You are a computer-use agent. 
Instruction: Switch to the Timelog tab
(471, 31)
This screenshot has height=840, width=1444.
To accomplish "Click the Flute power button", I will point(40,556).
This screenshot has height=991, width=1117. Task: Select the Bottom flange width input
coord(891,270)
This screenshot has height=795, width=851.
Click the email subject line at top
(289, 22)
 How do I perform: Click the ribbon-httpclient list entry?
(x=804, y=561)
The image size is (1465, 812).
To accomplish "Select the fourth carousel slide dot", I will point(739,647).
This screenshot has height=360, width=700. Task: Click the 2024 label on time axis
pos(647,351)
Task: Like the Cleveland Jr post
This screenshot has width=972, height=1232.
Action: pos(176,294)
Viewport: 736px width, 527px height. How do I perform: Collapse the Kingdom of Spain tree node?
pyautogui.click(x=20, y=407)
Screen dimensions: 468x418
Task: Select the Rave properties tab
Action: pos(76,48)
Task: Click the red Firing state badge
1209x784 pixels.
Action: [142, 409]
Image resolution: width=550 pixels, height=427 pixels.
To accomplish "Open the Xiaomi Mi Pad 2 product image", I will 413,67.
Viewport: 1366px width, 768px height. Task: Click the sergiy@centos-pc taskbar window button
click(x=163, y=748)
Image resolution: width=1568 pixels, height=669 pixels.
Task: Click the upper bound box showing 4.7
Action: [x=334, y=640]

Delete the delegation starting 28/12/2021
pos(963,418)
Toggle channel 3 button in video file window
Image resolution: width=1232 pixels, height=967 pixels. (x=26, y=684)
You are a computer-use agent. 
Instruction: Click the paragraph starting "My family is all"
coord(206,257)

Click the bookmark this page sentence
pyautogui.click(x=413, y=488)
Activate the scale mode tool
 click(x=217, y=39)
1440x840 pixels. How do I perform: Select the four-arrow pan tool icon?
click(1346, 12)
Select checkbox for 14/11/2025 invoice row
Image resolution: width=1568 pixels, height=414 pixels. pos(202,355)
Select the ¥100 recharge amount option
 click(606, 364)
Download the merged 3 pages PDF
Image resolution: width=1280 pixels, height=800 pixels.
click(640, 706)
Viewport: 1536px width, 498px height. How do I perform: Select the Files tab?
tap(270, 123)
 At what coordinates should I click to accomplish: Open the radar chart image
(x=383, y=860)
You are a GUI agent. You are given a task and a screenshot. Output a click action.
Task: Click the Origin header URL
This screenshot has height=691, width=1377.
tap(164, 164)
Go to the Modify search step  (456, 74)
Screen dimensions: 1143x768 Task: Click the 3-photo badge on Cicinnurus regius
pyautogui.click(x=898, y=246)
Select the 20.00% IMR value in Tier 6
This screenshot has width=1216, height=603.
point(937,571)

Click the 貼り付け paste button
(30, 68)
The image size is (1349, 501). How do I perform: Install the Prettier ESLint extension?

Exercise aim:
In the entries above, how many lines include the word "size"? Give only that number.

Reply:
2